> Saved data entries
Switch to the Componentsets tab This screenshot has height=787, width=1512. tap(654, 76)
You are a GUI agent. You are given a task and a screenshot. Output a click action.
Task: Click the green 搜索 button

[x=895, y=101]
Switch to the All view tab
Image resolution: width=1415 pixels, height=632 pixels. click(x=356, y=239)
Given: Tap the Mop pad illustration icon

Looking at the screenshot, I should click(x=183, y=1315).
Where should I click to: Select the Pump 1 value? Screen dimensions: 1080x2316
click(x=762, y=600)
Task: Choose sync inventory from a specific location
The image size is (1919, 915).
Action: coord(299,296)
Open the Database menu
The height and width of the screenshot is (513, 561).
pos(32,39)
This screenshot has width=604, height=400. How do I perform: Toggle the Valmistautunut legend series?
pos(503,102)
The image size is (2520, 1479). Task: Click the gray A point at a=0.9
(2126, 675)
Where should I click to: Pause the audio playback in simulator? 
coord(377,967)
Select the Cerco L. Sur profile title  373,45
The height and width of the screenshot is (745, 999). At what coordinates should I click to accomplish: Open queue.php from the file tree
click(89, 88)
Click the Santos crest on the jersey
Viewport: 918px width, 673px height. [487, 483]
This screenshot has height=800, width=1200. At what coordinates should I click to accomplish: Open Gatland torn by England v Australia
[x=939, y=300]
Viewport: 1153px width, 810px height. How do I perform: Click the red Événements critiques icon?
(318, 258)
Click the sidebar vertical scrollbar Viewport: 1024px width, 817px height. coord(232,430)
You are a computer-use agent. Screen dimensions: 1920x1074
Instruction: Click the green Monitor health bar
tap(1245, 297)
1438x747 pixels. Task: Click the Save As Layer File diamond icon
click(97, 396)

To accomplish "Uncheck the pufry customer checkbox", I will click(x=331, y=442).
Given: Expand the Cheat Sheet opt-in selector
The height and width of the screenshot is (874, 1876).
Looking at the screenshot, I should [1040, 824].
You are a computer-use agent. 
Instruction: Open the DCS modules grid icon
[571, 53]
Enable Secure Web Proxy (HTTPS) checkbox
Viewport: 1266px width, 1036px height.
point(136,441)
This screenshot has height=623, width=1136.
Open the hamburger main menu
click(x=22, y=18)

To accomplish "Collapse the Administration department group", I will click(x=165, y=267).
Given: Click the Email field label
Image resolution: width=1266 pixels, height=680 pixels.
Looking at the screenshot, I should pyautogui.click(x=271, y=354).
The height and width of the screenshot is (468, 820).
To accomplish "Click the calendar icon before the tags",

> Your goal
Starting from the records above, copy each line where the string "will" is found.

> Expected answer
To accomplish "Uncheck the pufry customer checkbox", I will click(x=331, y=442).
To accomplish "Collapse the Administration department group", I will click(x=165, y=267).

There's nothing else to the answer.